Job Retries: Transient network errors or S3 throttling can cause job retries. Solution: Implement exponential backoff and retry mechanisms.
DAG Crashes: Errors in the compaction logic can cause the entire DAG to crash. Solution: Thoroughly test compaction jobs and monitor logs for errors.

Debugging tools:

Spark UI: Provides detailed information about task execution, memory usage, and shuffle statistics.
Iceberg CLI: Useful for inspecting table metadata and verifying compaction status.
CloudWatch Logs: Collects logs from Spark executors and compaction jobs.
Datadog/Prometheus: Monitoring metrics like S3 request latency, executor memory usage, and compaction job duration.

Data Governance & Schema Management

Iceberg’s schema evolution capabilities are critical. We use a schema registry (Confluent Schema Registry) to manage schema changes. Compaction jobs automatically handle schema evolution, ensuring backward compatibility. We leverage Iceberg’s metadata to track schema history and allow queries to access data written with different schemas. Metadata is stored in the Hive Metastore, providing a centralized catalog for all our data assets.

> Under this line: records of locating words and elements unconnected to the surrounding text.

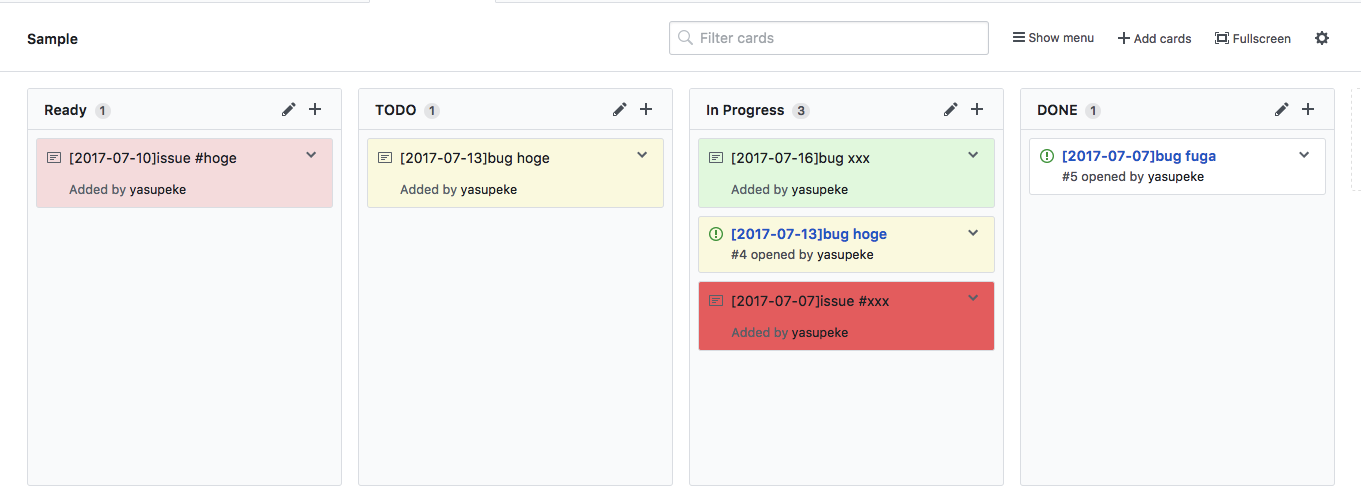Edit the In Progress column name
This screenshot has height=493, width=1361.
tap(951, 109)
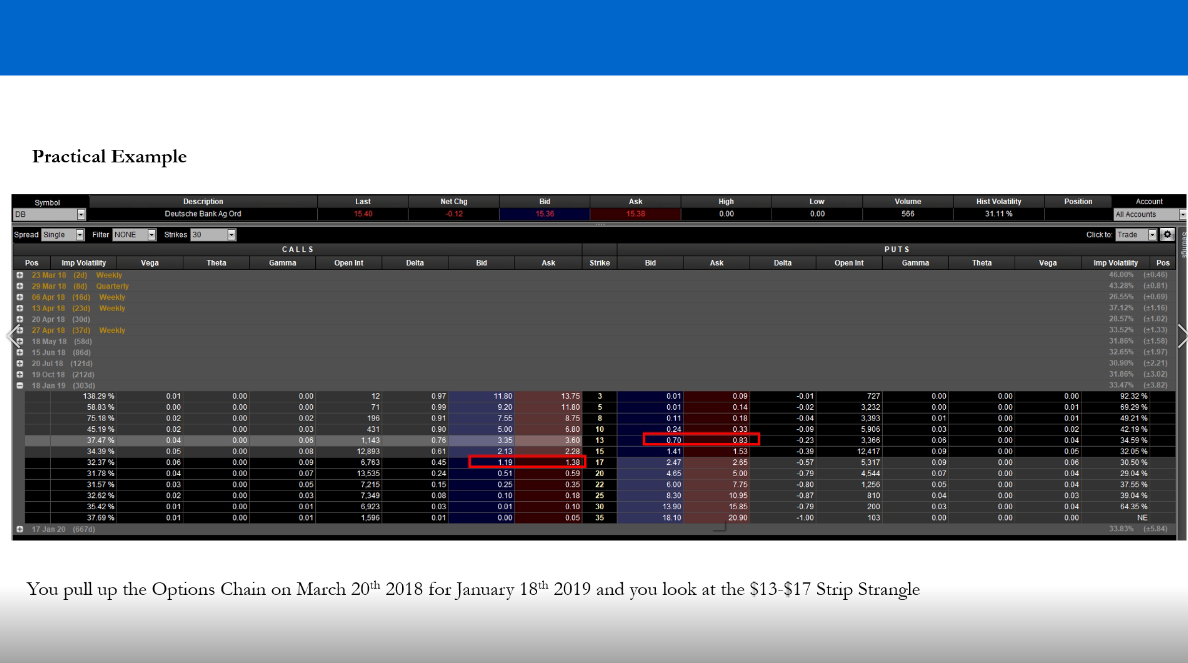Collapse the 18 Jan 19 expiration row
1188x663 pixels.
[x=19, y=385]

Security and Access Control

We enforce data encryption at rest using S3 KMS keys. Access control is managed using IAM policies, granting specific permissions to different users and roles. We also leverage Apache Ranger to implement fine-grained access control at the table and column level. Audit logging is enabled to track all data access and modification events.

Testing & CI/CD Integration

We use Great Expectations to validate data quality before and after compaction. DBT tests are used to verify data transformations. Compaction jobs are integrated into our CI/CD pipeline, with automated regression tests to ensure that compaction doesn’t introduce any data inconsistencies. We have staging environments where we test new compaction configurations before deploying them to production.

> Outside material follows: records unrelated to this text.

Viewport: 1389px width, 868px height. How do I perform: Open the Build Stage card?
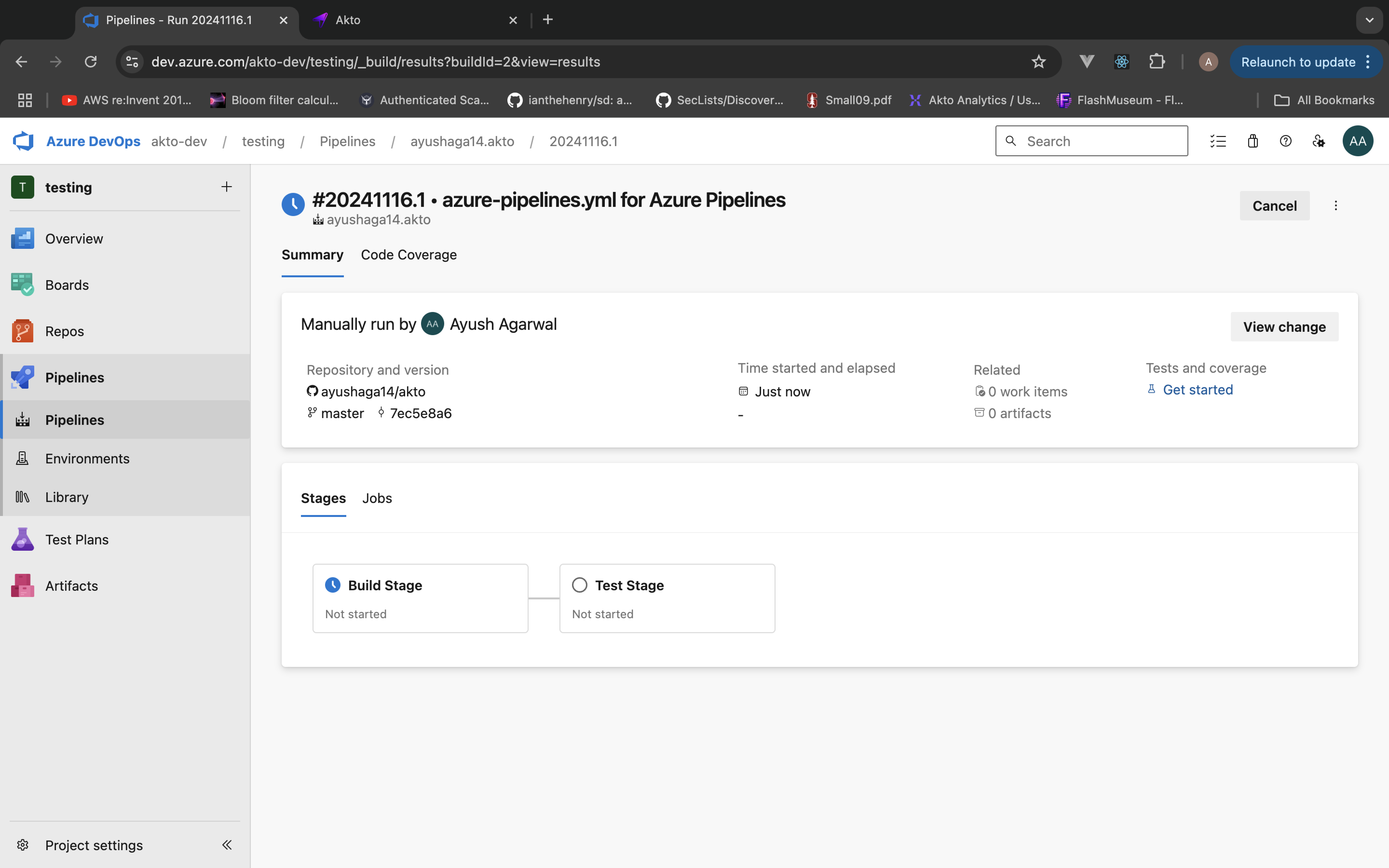pyautogui.click(x=420, y=598)
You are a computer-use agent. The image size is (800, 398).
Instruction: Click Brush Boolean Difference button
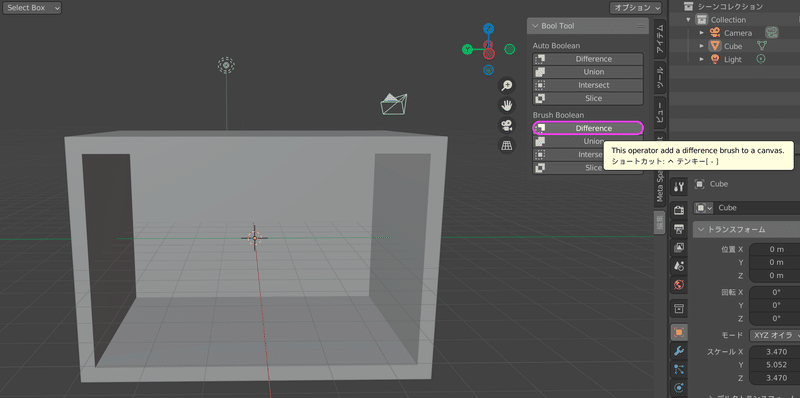[588, 128]
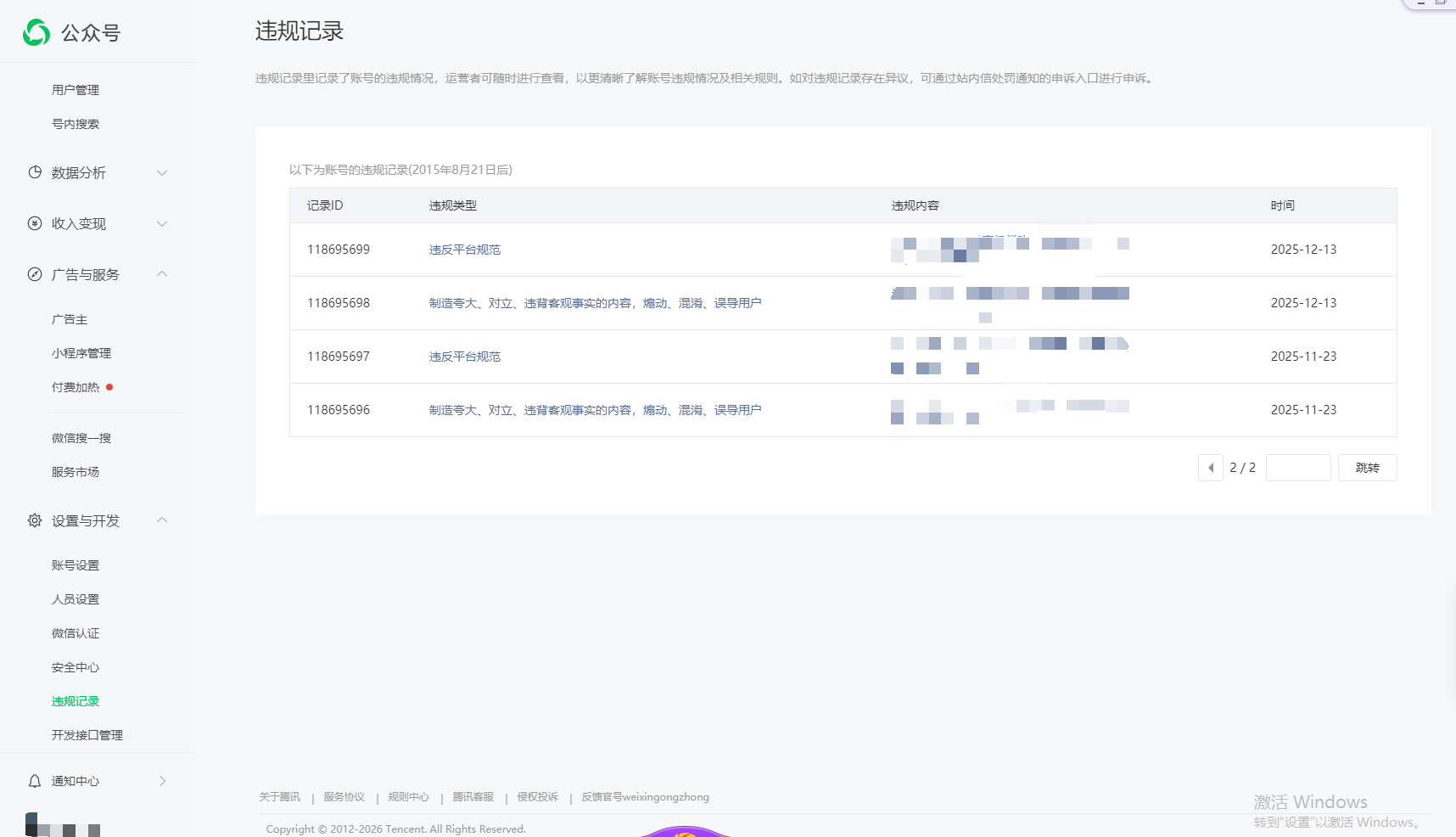This screenshot has width=1456, height=837.
Task: Expand the 数据分析 section chevron
Action: (x=162, y=173)
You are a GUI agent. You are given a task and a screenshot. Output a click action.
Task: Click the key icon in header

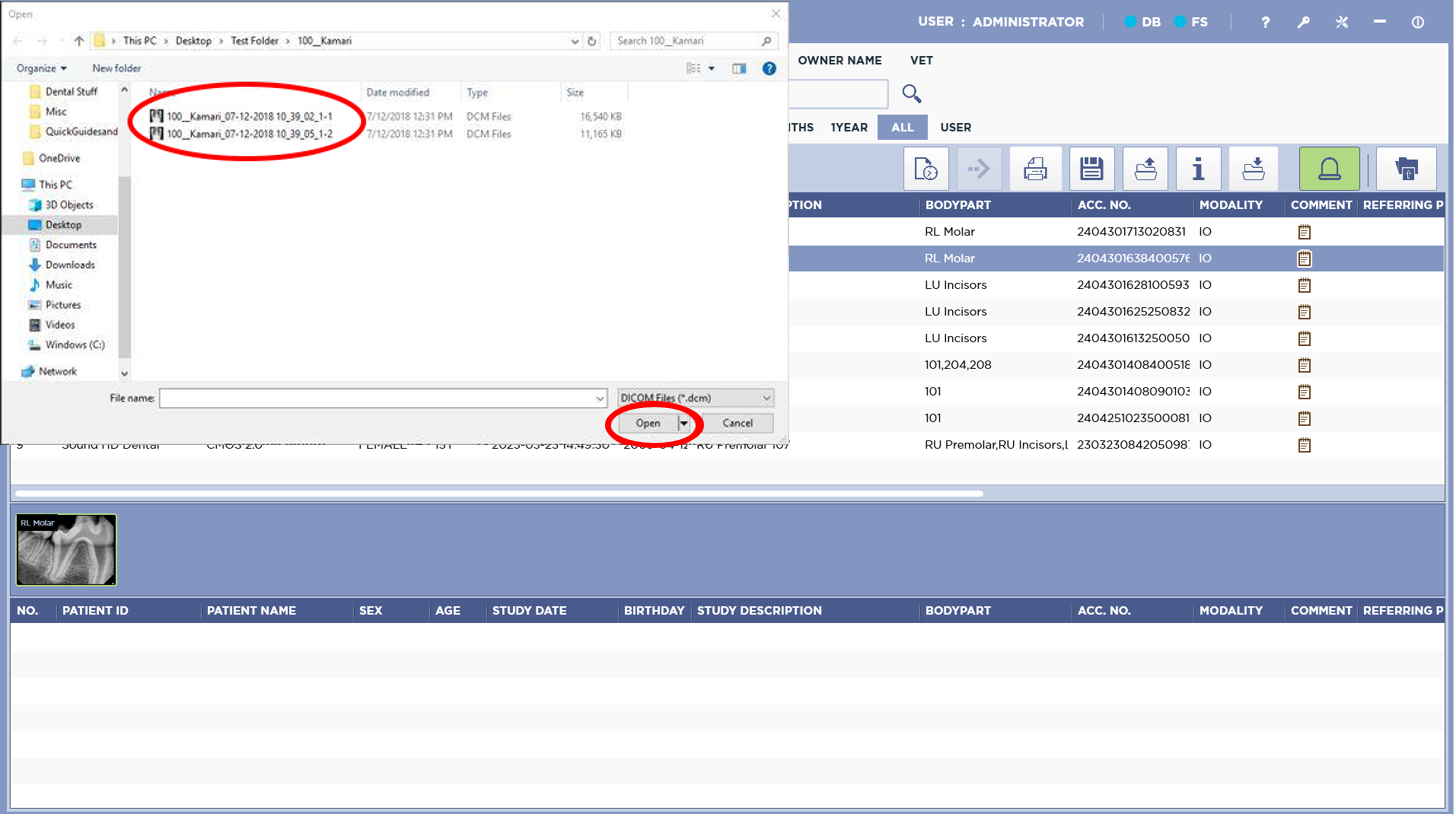(x=1304, y=22)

Common Pitfalls & Operational Misconceptions

Ignoring Compaction: Assuming partitioning alone is sufficient. Symptom: Slow query performance on historical data. Mitigation: Implement a regular compaction schedule.
Overly Aggressive Compaction: Compacting too frequently can consume excessive resources. Symptom: High cluster utilization, increased infrastructure costs. Mitigation: Tune iceberg.compaction.target-file-size and iceberg.compaction.max-files-per-compaction.
Insufficient Executor Memory: Leading to OOM errors. Symptom: Compaction jobs failing with OOM exceptions. Mitigation: Increase executor memory.
S3 Throttling: Causing job retries and increased latency. Symptom: High S3 request latency, 429 errors in CloudWatch. Mitigation: Increase fs.s3a.connection.maximum and implement exponential backoff.
Ignoring Data Skew: Resulting in uneven task execution and job failures. Symptom: Long-running tasks, skewed shuffle statistics in Spark UI. Mitigation: Salt the partitioning key.

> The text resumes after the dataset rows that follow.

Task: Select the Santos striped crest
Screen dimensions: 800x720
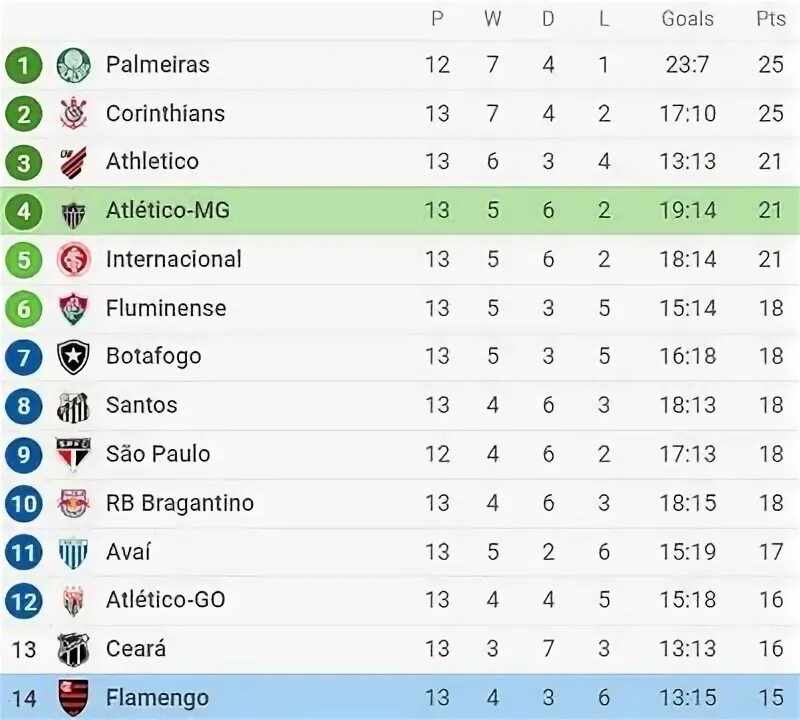Action: click(x=73, y=406)
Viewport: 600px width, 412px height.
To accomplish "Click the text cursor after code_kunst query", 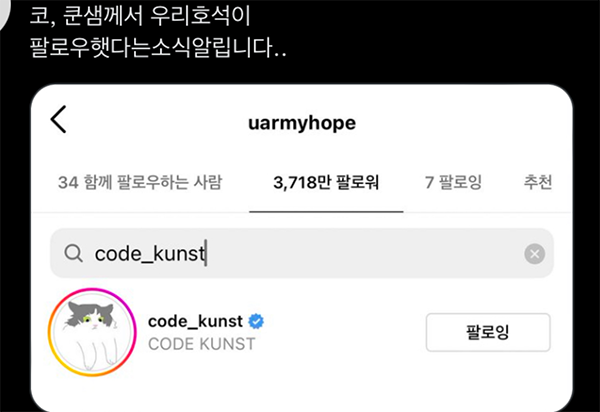I will (206, 253).
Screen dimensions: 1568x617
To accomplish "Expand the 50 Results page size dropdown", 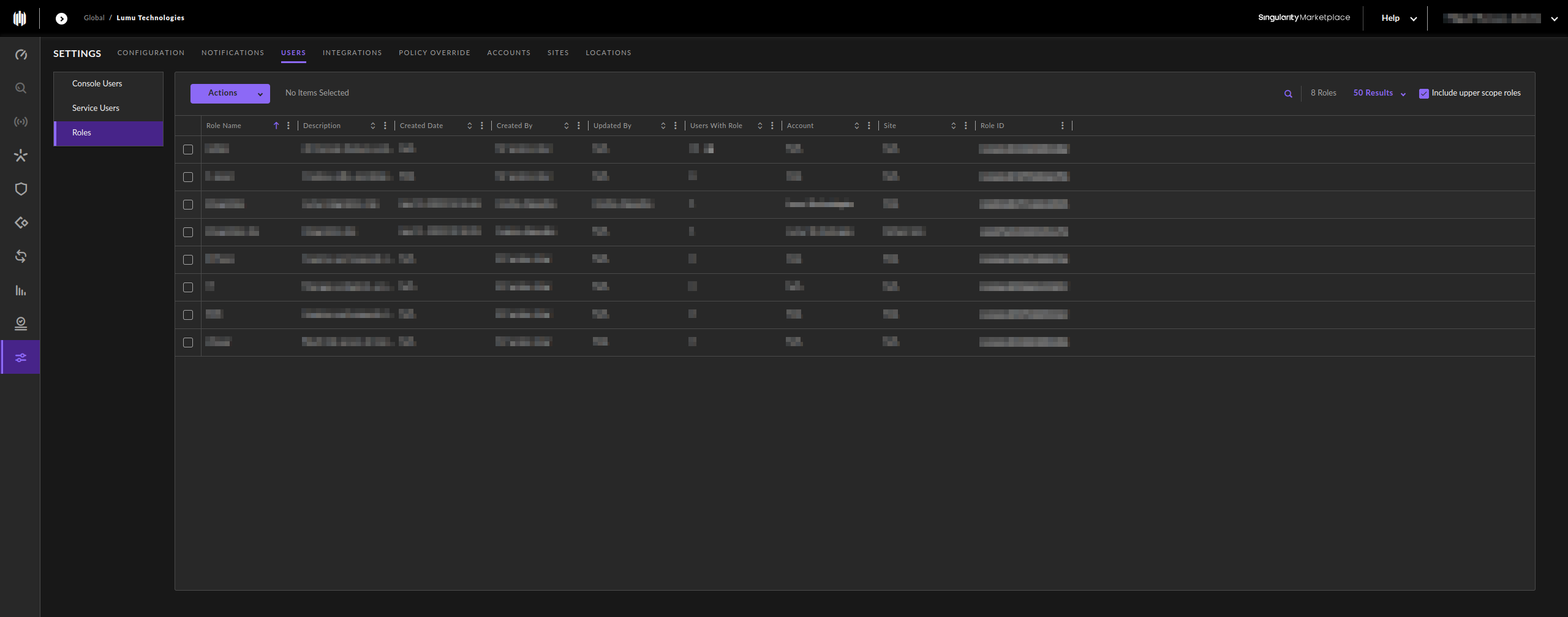I will tap(1379, 93).
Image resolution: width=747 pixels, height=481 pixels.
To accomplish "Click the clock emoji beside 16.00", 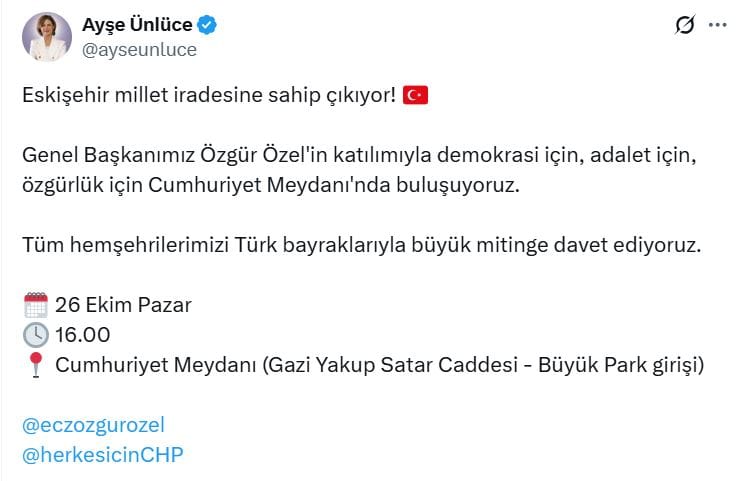I will point(36,334).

Enterprise Patterns & Best Practices

Data Lakehouse vs. Warehouse: Iceberg enables a data lakehouse architecture, combining the flexibility of a data lake with the performance and governance of a data warehouse.
Batch vs. Micro-Batch vs. Streaming: Choose the appropriate ingestion pattern based on data velocity and latency requirements.
File Format Decisions: Parquet is generally preferred for analytical workloads due to its columnar storage and efficient compression.
Storage Tiering: Move infrequently accessed data to cheaper storage tiers (e.g., S3 Glacier) to reduce costs.
Workflow Orchestration: Use Airflow or Dagster to schedule and manage compaction jobs.

Conclusion

Mastering data compaction in Iceberg is essential for building reliable, scalable, and performant Big Data infrastructure. By carefully tuning compaction parameters, monitoring performance metrics, and implementing robust error handling, you can ensure that your data lakehouse remains efficient and responsive to evolving business needs. Next steps include benchmarking different compaction configurations, introducing schema enforcement to improve data quality, and migrating to newer Iceberg features like hidden partitioning for further optimization.